Each of the lines below must be restated exactly.
─── SOURCE INFORMATION
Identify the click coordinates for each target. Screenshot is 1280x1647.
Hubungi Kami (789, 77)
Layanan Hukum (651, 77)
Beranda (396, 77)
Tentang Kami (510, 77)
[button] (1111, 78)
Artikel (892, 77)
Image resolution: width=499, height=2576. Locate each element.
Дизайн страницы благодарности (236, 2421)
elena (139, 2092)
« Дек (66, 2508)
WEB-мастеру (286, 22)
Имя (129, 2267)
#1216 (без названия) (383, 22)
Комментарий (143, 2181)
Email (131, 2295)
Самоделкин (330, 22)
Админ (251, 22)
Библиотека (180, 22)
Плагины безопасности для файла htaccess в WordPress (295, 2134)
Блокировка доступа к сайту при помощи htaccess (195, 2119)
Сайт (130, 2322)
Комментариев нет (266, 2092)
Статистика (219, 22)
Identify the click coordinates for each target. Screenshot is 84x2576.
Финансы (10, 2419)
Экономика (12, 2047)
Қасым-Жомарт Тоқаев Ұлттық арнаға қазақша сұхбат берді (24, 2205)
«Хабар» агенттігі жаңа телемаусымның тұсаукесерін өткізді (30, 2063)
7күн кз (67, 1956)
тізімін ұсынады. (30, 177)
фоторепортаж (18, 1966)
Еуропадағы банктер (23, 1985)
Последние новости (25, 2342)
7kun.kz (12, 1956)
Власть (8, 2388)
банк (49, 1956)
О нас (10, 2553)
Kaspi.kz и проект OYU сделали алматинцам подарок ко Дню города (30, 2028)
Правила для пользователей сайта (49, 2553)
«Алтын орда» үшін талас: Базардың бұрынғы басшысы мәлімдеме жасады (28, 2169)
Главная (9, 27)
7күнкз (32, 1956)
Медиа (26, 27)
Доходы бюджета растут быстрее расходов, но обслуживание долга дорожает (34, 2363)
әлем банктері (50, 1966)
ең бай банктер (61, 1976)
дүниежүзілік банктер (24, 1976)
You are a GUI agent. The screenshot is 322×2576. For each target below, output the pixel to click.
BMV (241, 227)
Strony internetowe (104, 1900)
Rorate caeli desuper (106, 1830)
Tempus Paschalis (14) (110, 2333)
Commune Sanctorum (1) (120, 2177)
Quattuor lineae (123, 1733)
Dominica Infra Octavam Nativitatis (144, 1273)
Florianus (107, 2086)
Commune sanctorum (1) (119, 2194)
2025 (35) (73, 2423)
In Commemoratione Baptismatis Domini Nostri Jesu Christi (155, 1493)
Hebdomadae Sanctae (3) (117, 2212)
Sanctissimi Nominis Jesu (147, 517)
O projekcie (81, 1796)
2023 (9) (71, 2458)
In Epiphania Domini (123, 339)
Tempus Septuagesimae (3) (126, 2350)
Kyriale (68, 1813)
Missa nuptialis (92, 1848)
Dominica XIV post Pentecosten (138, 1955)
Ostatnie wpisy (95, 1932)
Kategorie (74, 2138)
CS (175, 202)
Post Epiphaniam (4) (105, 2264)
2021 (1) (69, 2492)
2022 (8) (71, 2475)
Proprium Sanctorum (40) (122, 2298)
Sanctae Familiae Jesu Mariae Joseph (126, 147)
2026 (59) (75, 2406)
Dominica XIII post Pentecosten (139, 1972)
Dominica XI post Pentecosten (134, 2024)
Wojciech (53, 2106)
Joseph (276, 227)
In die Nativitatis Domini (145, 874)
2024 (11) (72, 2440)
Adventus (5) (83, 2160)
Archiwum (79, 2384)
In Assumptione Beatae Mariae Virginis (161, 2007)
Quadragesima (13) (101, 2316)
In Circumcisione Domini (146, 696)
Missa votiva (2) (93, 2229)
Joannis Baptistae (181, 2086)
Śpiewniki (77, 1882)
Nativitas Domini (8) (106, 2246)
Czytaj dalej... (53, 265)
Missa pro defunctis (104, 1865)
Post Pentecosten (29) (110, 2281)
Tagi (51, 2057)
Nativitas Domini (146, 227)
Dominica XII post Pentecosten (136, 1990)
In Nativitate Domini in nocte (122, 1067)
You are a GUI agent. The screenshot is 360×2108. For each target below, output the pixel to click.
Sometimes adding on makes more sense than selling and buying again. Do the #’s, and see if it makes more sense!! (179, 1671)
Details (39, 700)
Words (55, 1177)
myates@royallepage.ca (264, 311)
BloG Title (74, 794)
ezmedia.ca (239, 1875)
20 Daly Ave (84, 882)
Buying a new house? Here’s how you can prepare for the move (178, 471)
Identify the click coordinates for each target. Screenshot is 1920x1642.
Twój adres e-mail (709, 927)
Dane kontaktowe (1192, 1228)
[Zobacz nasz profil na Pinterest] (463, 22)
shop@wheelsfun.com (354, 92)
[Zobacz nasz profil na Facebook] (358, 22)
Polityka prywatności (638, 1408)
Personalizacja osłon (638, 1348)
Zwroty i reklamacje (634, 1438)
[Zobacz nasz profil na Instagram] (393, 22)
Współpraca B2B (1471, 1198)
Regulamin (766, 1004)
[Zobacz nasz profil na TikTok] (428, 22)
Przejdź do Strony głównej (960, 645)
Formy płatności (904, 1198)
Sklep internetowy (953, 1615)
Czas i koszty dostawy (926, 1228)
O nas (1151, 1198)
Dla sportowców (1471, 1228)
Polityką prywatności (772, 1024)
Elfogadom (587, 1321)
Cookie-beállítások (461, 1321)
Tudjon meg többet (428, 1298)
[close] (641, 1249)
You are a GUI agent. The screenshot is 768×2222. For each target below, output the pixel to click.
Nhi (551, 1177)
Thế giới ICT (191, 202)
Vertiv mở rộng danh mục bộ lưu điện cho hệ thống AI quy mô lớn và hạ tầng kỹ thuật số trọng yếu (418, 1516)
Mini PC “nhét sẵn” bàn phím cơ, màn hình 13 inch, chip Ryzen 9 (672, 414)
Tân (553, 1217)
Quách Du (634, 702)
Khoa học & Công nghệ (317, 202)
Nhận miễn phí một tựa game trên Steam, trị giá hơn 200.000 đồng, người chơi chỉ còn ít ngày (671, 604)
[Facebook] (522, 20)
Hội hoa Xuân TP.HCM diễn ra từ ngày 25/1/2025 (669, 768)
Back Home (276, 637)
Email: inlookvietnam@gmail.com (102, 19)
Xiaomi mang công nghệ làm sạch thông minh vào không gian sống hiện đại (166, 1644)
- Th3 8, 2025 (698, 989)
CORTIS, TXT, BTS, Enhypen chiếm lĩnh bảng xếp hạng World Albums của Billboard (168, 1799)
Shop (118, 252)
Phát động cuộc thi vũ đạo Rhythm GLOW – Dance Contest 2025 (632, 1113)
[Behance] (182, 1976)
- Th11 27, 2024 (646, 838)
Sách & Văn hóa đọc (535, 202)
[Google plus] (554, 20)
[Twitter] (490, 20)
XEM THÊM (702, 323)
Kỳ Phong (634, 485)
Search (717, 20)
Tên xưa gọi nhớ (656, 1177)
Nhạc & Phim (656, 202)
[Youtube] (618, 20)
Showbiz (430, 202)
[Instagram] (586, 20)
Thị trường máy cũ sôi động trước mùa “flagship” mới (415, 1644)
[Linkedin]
──────
**ANSWER**
Identify the click coordinates for each target. Screenshot is 1280x1647.
Hubungi Kami (789, 77)
Layanan Hukum (651, 77)
Beranda (396, 77)
Tentang Kami (510, 77)
[button] (1111, 78)
Artikel (892, 77)
Image resolution: width=499, height=2576. Locate each element.
Дизайн страницы благодарности (236, 2421)
elena (139, 2092)
« Дек (66, 2508)
WEB-мастеру (286, 22)
Имя (129, 2267)
#1216 (без названия) (383, 22)
Комментарий (143, 2181)
Email (131, 2295)
Самоделкин (330, 22)
Админ (251, 22)
Библиотека (180, 22)
Плагины безопасности для файла htaccess в WordPress (295, 2134)
Блокировка доступа к сайту при помощи htaccess (195, 2119)
Сайт (130, 2322)
Комментариев нет (266, 2092)
Статистика (219, 22)
Identify the click coordinates for each target. Screenshot is 84x2576.
Финансы (10, 2419)
Экономика (12, 2047)
Қасым-Жомарт Тоқаев Ұлттық арнаға қазақша сұхбат берді (24, 2205)
«Хабар» агенттігі жаңа телемаусымның тұсаукесерін өткізді (30, 2063)
7күн кз (67, 1956)
тізімін ұсынады. (30, 177)
фоторепортаж (18, 1966)
Еуропадағы банктер (23, 1985)
Последние новости (25, 2342)
7kun.kz (12, 1956)
Власть (8, 2388)
банк (49, 1956)
О нас (10, 2553)
Kaspi.kz и проект OYU сделали алматинцам подарок ко Дню города (30, 2028)
Правила для пользователей сайта (49, 2553)
«Алтын орда» үшін талас: Базардың бұрынғы басшысы мәлімдеме жасады (28, 2169)
Главная (9, 27)
7күнкз (32, 1956)
Медиа (26, 27)
Доходы бюджета растут быстрее расходов, но обслуживание долга дорожает (34, 2363)
әлем банктері (50, 1966)
ең бай банктер (61, 1976)
дүниежүзілік банктер (24, 1976)
You are a GUI agent. The screenshot is 322×2576. For each target below, output the pixel to click.
BMV (241, 227)
Strony internetowe (104, 1900)
Rorate caeli desuper (106, 1830)
Tempus Paschalis (14) (110, 2333)
Commune Sanctorum (1) (120, 2177)
Quattuor lineae (123, 1733)
Dominica Infra Octavam Nativitatis (144, 1273)
Florianus (107, 2086)
Commune sanctorum (1) (119, 2194)
2025 (35) (73, 2423)
In Commemoratione Baptismatis Domini Nostri Jesu Christi (155, 1493)
Hebdomadae Sanctae (3) (117, 2212)
Sanctissimi Nominis Jesu (147, 517)
O projekcie (81, 1796)
2023 (9) (71, 2458)
In Epiphania Domini (123, 339)
Tempus Septuagesimae (3) (126, 2350)
Kyriale (68, 1813)
Missa nuptialis (92, 1848)
Dominica XIV post Pentecosten (138, 1955)
Ostatnie wpisy (95, 1932)
Kategorie (74, 2138)
CS (175, 202)
Post Epiphaniam (4) (105, 2264)
2021 (1) (69, 2492)
2022 (8) (71, 2475)
Proprium Sanctorum (40) (122, 2298)
Sanctae Familiae Jesu Mariae Joseph (126, 147)
2026 (59) (75, 2406)
Dominica XIII post Pentecosten (139, 1972)
Dominica XI post Pentecosten (134, 2024)
Wojciech (53, 2106)
Joseph (276, 227)
In die Nativitatis Domini (145, 874)
2024 (11) (72, 2440)
Adventus (5) (83, 2160)
Archiwum (79, 2384)
In Assumptione Beatae Mariae Virginis (161, 2007)
Quadragesima (13) (101, 2316)
In Circumcisione Domini (146, 696)
Missa votiva (2) (93, 2229)
Joannis Baptistae (181, 2086)
Śpiewniki (77, 1882)
Nativitas Domini (8) (106, 2246)
Czytaj dalej... (53, 265)
Missa pro defunctis (104, 1865)
Post Pentecosten (29) (110, 2281)
Tagi (51, 2057)
Nativitas Domini (146, 227)
Dominica XII post Pentecosten (136, 1990)
In Nativitate Domini in nocte (122, 1067)
You are a GUI agent. The screenshot is 360×2108. For each target below, output the pixel to click.
Sometimes adding on makes more sense than selling and buying again. Do the #’s, and see if it makes more sense!! (179, 1671)
Details (39, 700)
Words (55, 1177)
myates@royallepage.ca (264, 311)
BloG Title (74, 794)
ezmedia.ca (239, 1875)
20 Daly Ave (84, 882)
Buying a new house? Here’s how you can prepare for the move (178, 471)
Identify the click coordinates for each target. Screenshot is 1920x1642.
Twój adres e-mail (709, 927)
Dane kontaktowe (1192, 1228)
[Zobacz nasz profil na Pinterest] (463, 22)
shop@wheelsfun.com (354, 92)
[Zobacz nasz profil na Facebook] (358, 22)
Polityka prywatności (638, 1408)
Personalizacja osłon (638, 1348)
Zwroty i reklamacje (634, 1438)
[Zobacz nasz profil na Instagram] (393, 22)
Współpraca B2B (1471, 1198)
Regulamin (766, 1004)
[Zobacz nasz profil na TikTok] (428, 22)
Przejdź do Strony głównej (960, 645)
Formy płatności (904, 1198)
Sklep internetowy (953, 1615)
Czas i koszty dostawy (926, 1228)
O nas (1151, 1198)
Dla sportowców (1471, 1228)
Polityką prywatności (772, 1024)
Elfogadom (587, 1321)
Cookie-beállítások (461, 1321)
Tudjon meg többet (428, 1298)
[close] (641, 1249)
You are a GUI agent. The screenshot is 768×2222. For each target below, output the pixel to click.
Nhi (551, 1177)
Thế giới ICT (191, 202)
Vertiv mở rộng danh mục bộ lưu điện cho hệ thống AI quy mô lớn và hạ tầng kỹ thuật số trọng yếu (418, 1516)
Mini PC “nhét sẵn” bàn phím cơ, màn hình 13 inch, chip Ryzen 9 (672, 414)
Tân (553, 1217)
Quách Du (634, 702)
Khoa học & Công nghệ (317, 202)
Nhận miễn phí một tựa game trên Steam, trị giá hơn 200.000 đồng, người chơi chỉ còn ít ngày (671, 604)
[Facebook] (522, 20)
Hội hoa Xuân TP.HCM diễn ra từ ngày 25/1/2025 (669, 768)
Back Home (276, 637)
Email: inlookvietnam@gmail.com (102, 19)
Xiaomi mang công nghệ làm sạch thông minh vào không gian sống hiện đại (166, 1644)
- Th3 8, 2025 (698, 989)
CORTIS, TXT, BTS, Enhypen chiếm lĩnh bảng xếp hạng World Albums của Billboard (168, 1799)
Shop (118, 252)
Phát động cuộc thi vũ đạo Rhythm GLOW – Dance Contest 2025 (632, 1113)
[Behance] (182, 1976)
- Th11 27, 2024 (646, 838)
Sách & Văn hóa đọc (535, 202)
[Google plus] (554, 20)
[Twitter] (490, 20)
XEM THÊM (702, 323)
Kỳ Phong (634, 485)
Search (717, 20)
Tên xưa gọi nhớ (656, 1177)
Nhạc & Phim (656, 202)
[Youtube] (618, 20)
Showbiz (430, 202)
[Instagram] (586, 20)
Thị trường máy cũ sôi động trước mùa “flagship” mới (415, 1644)
[Linkedin]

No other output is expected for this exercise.